Copy out all the entries below, word for word.

*** SUPPLIED RECORDS

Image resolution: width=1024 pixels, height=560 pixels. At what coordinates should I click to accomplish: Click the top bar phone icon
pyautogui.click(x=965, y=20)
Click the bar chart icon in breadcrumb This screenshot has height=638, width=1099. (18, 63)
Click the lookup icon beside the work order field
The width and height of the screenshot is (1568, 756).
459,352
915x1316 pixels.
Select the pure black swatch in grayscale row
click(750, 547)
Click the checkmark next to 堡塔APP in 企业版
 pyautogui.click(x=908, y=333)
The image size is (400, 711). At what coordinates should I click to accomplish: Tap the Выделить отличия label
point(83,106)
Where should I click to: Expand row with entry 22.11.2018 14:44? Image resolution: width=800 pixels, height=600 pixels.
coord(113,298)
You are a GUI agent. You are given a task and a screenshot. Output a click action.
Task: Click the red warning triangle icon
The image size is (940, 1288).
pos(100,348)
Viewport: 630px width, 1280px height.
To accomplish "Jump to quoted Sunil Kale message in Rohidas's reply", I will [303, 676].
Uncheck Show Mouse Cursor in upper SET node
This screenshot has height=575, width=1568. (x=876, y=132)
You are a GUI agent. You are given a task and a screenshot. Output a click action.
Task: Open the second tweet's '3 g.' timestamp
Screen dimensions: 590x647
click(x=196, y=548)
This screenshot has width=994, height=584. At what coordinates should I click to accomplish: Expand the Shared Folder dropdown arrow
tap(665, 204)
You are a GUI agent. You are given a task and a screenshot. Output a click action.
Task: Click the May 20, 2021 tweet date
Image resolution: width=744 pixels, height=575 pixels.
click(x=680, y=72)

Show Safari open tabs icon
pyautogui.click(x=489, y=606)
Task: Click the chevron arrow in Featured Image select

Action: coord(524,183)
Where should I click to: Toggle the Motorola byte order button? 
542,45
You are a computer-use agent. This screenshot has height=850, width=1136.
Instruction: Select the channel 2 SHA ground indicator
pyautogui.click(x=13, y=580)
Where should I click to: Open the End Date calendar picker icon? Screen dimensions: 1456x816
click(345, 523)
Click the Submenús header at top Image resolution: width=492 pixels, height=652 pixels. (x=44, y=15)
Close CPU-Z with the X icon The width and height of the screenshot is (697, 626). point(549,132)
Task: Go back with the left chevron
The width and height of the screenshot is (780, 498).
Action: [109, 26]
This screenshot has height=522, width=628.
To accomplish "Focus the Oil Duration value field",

******

◆ WRITTEN SOLUTION:
Image resolution: width=1024 pixels, height=560 pixels. At what coordinates should I click to accomplish: Click the top bar phone icon
pyautogui.click(x=965, y=20)
Click the bar chart icon in breadcrumb This screenshot has height=638, width=1099. (18, 63)
Click the lookup icon beside the work order field
The width and height of the screenshot is (1568, 756).
459,352
915x1316 pixels.
Select the pure black swatch in grayscale row
click(750, 547)
Click the checkmark next to 堡塔APP in 企业版
 pyautogui.click(x=908, y=333)
The image size is (400, 711). At what coordinates should I click to accomplish: Tap the Выделить отличия label
point(83,106)
Where should I click to: Expand row with entry 22.11.2018 14:44? Image resolution: width=800 pixels, height=600 pixels.
coord(113,298)
You are a GUI agent. You are given a task and a screenshot. Output a click action.
Task: Click the red warning triangle icon
The image size is (940, 1288).
pos(100,348)
Viewport: 630px width, 1280px height.
To accomplish "Jump to quoted Sunil Kale message in Rohidas's reply", I will [303, 676].
Uncheck Show Mouse Cursor in upper SET node
This screenshot has height=575, width=1568. (x=876, y=132)
You are a GUI agent. You are given a task and a screenshot. Output a click action.
Task: Open the second tweet's '3 g.' timestamp
Screen dimensions: 590x647
click(x=196, y=548)
This screenshot has width=994, height=584. At what coordinates should I click to accomplish: Expand the Shared Folder dropdown arrow
tap(665, 204)
You are a GUI agent. You are given a task and a screenshot. Output a click action.
Task: Click the May 20, 2021 tweet date
Image resolution: width=744 pixels, height=575 pixels.
click(x=680, y=72)

Show Safari open tabs icon
pyautogui.click(x=489, y=606)
Task: Click the chevron arrow in Featured Image select

Action: coord(524,183)
Where should I click to: Toggle the Motorola byte order button? 
542,45
You are a computer-use agent. This screenshot has height=850, width=1136.
Instruction: Select the channel 2 SHA ground indicator
pyautogui.click(x=13, y=580)
Where should I click to: Open the End Date calendar picker icon? Screen dimensions: 1456x816
click(345, 523)
Click the Submenús header at top Image resolution: width=492 pixels, height=652 pixels. (x=44, y=15)
Close CPU-Z with the X icon The width and height of the screenshot is (697, 626). point(549,132)
Task: Go back with the left chevron
The width and height of the screenshot is (780, 498).
Action: [109, 26]
This screenshot has height=522, width=628.
To accomplish "Focus the Oil Duration value field",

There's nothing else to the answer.